Ecco confermata la capacità, assai diffusa nei paesi dell’ex Unione Sovietica, di trasfigurare in forme cinematografiche lucide, essenziali e taglienti certi spunti, di natura drammatica, che corrispondono a cicatrici profonde negli assetti sociali di riferimento: pur da prospettive diverse, sia Harmony Lessons del giovane kazako Emir Baigazin (già visto alla Berlinale del 2013) che il film del russo Jusup Razykov, Styd (Shame), hanno aperto squarci illuminanti, proponendosi a nostro avviso come le migliori opere in concorso al Trieste Film Festival.

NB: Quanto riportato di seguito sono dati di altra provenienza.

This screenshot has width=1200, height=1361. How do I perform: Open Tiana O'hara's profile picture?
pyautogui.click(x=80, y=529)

Se, per quanto concerne Harmony Lessons, il nostro entusiasmo ha trovato riscontro giusto in qualche critica lusinghiera, nel caso di Styd l’apprezzamento è stato più plateale; si è difatti oggettivato nel premio come miglior film, attribuitogli per la sezione “lungometraggi”. E visto che a Trieste i vincitori sono scelti direttamente dal pubblico, non si può fare a meno di lodare la sensibilità e persino la pazienza di una platea festivaliera, che non si è fatta per niente intimidire dalle tonalità cupe, dalle dilatazioni temporali e dal senso di angoscia che il film russo inevitabilmente comunica. Si può anzi dire che ne abbia colto fino in fondo la struggente bellezza.

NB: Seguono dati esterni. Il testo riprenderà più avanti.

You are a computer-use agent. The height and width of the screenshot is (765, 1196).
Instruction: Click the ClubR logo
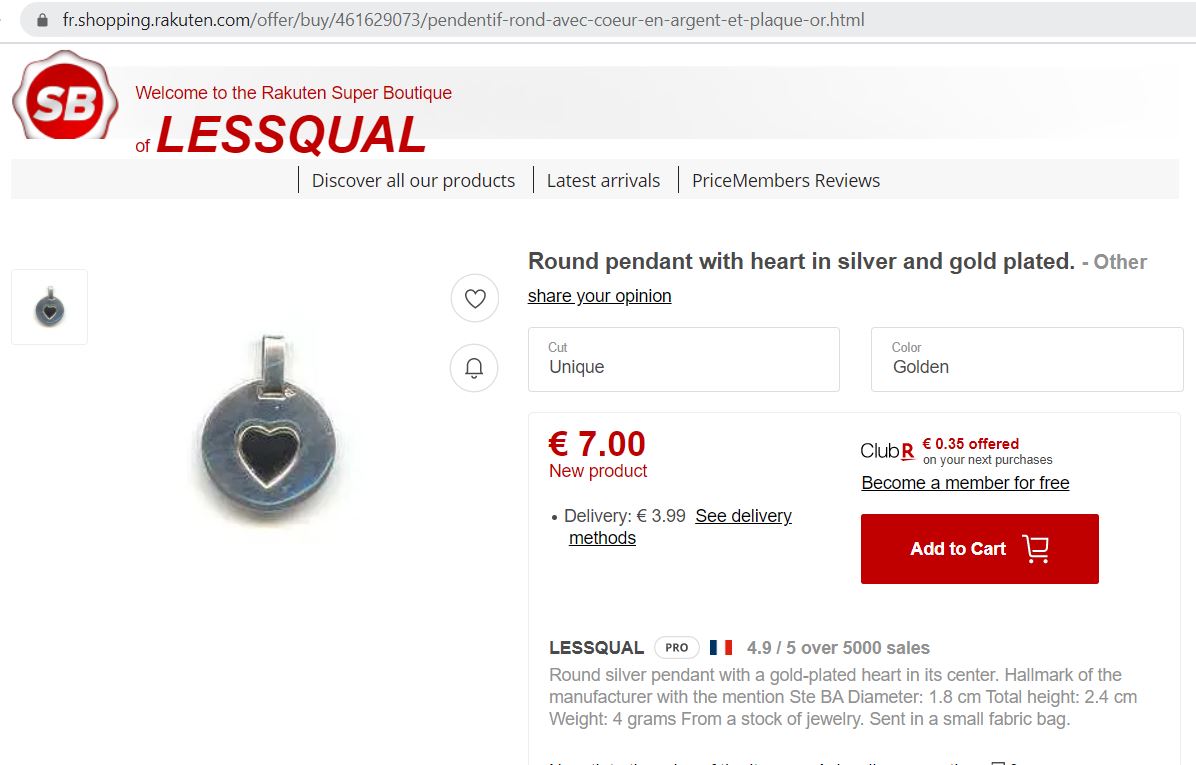point(887,451)
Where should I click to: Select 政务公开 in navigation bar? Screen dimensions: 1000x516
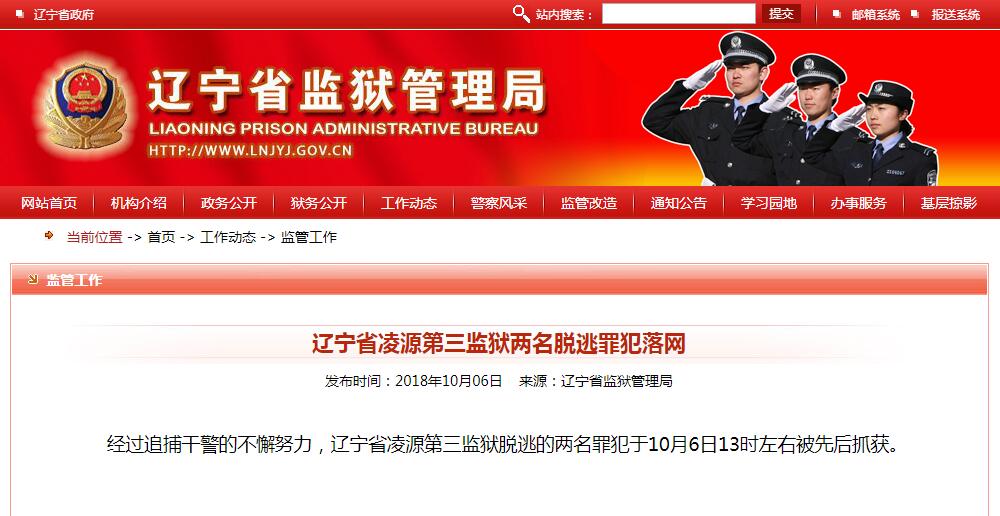(228, 203)
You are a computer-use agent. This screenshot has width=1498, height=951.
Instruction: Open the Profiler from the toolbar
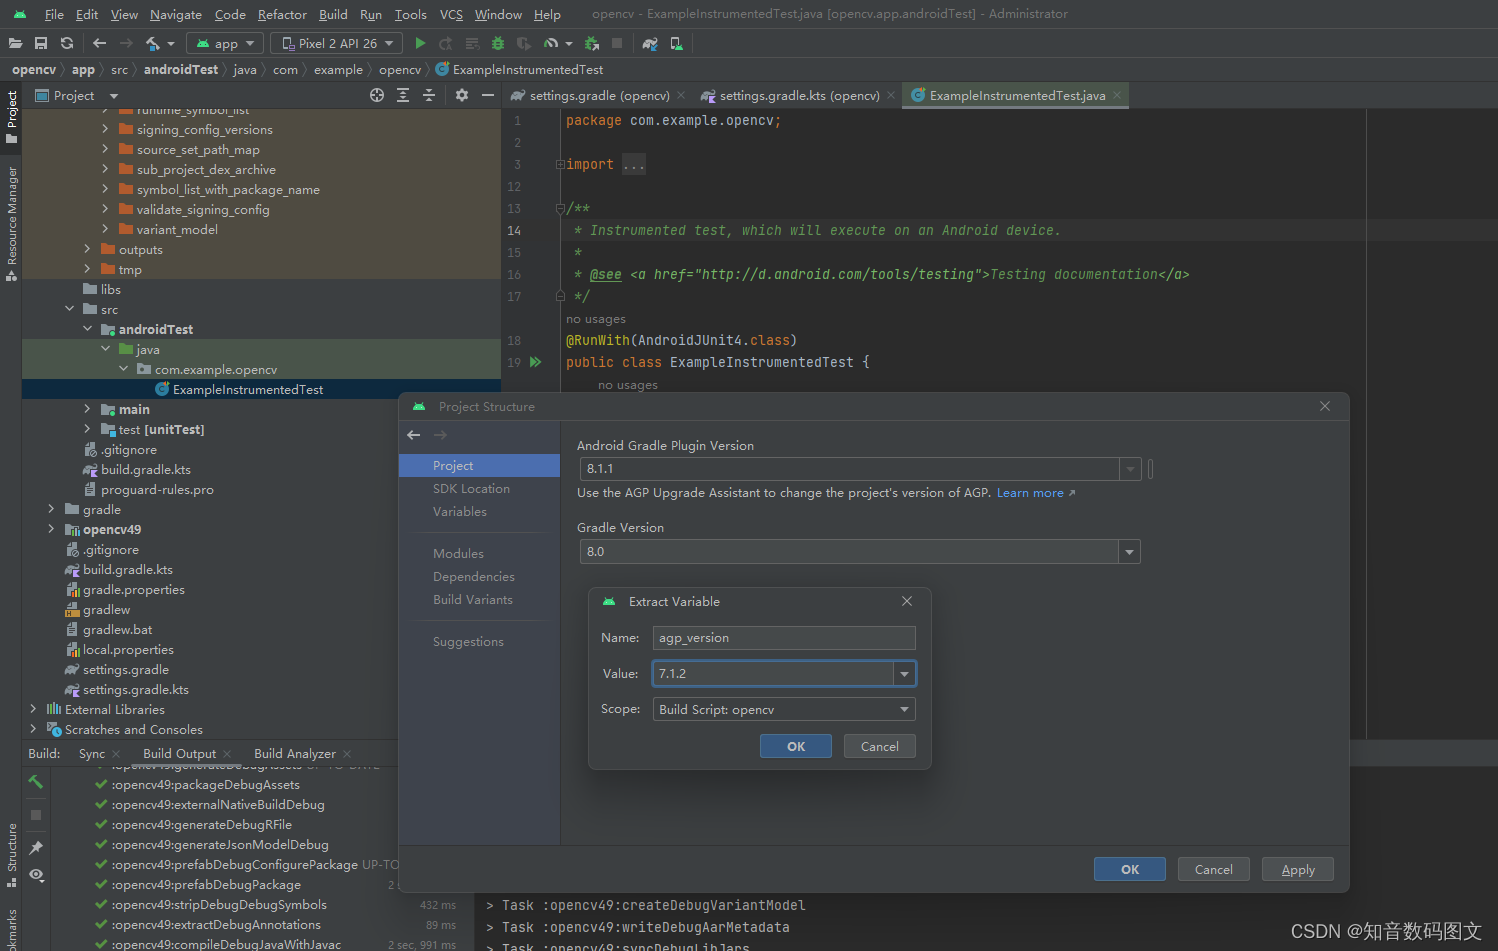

La “vergogna” cui allude il titolo del lungometraggio si rispecchia idealmente in una vergogna reale, ben radicata nella memoria del popolo russo, quella relativa al tragico incidente avvenuto il 12 agosto 2000 nel mare di Barents, episodio in cui persero la vita tutti i sommergibilisti imbarcati sul K-141 Kursk. Ma quella per cui ha optato Jusup Razykov non è certo una resa cronachistica dell’evento. Al contrario, in Styd l’episodio del Kursk con tutte le controversie internazionali che ne seguirono viene lasciato sullo sfondo, riecheggiato in termini molto vaghi e senza riferimenti diretti, per lasciar spazio a un punto di vista alternativo: quello delle donne di una base navale russa, rappresentate ognuna col suo carattere e con un diverso modo di affrontare lo sconforto, l’ansia, che la notizia dell’incidente ha portato nella piccola comunità posta ai confini del mondo.
La natura brulla della penisola di Kola dialoga così con sensibilità femminili particolarmente pronunciate. Già, perché tra gli spunti più meritevoli di uno script secco, scarnificato, in cui le psicologie dei personaggi principali vengono tratteggiate in modo ruvido e quasi urticante, spicca proprio il ruolo delle donne. Sono perlopiù ritratti femminili improntati a coraggio e forte dignità. Le donne giganteggiano, quindi, mentre sull’altro versante si impone il carattere cialtronesco, infantile se non addirittura patetico, di uomini che in certi casi vestono la divisa della marina russa e in altri no, ma che quasi mai sanno guardare al di là di una bottiglia di vodka e di un nazionalismo becero. Non pare affatto casuale che Jusup Razykov, uzbeko di nascita e con all’attivo diversi altri film, sia stato stato coadiuvato a livello di sceneggiatura da una donna, Ekaterina Mavromatis. Nella loro elegiaca e crepuscolare descrizione antropologica si ravvisano indovinatissimi accenti critici, rivolti alla disgregazione morale e ideologica dell’universo post-sovietico, come anche l’ancestrale fascinazione dei luoghi, caratterizzati tanto dall’asprezza dell’ambiente artico che dall’approccio disincantato, di impronta quasi sciamanica, della gente costretta a viverci. Il rito di restituire al mare quei beni che il mare aveva donato loro, nella speranza di “contrattare” così il destino degli uomini rimasti prigionieri di quelle gelide acque, è un chiaro esempio di ciò; ed è anche un qualcosa che ci ha richiamato, alla lontana, la forza evocativa e certe concezioni paganeggianti presenti nel cinema di un grande cineasta russo, Aleksey Fedorchenko.